In 1895 Lowery performed the cornet in a band for the show Darkest America, with the Mallary Brothers Minstrels. The following year he played with the Wallace Circus. Next Lowery became a cornetist with the Original Nashville Students and P. T. Wright's Colored Comedy Company. In 1897 or 1899 he studied at the Boston Conservatory under the direction of Henry C. Brown. In the summer of 1898 he played solo cornet at the Trans-Mississippi Exposition in Omaha, Nebraska with the Original Nashville Students. And in 1899 he started the P.G. Lowery's Famous Concert Band and P.G. Lowery's Vaudeville Company, an important accomplishment because he was the first African American to bring his own vaudeville troupe to the circus.
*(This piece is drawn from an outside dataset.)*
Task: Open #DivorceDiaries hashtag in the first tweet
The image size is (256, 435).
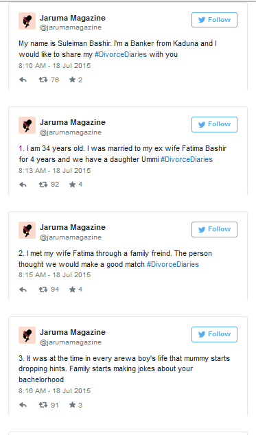Action: click(121, 54)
During the early 1900s he published a newspaper column, "The Cornet and Cornetists of Today" in The Freeman.

=== Late career ===
P.G. Lowery led and managed bands in circus sideshow tents for the remainder of his career. Black band leaders, like P.G. Lowery, "strove toward social and economic equality through hard work and artistic and musical achievement." Lowery worked with the following circuses: Sells Brothers and Forepaugh's Circus, Wallace and Hagenbeck, Ringling Brothers, Cole Brothers, and Barnum and Bailey. His longest stint with a circus was from 1919–1931 with the Ringling Brothers & Barnum and Bailey Circus where he managed his own band.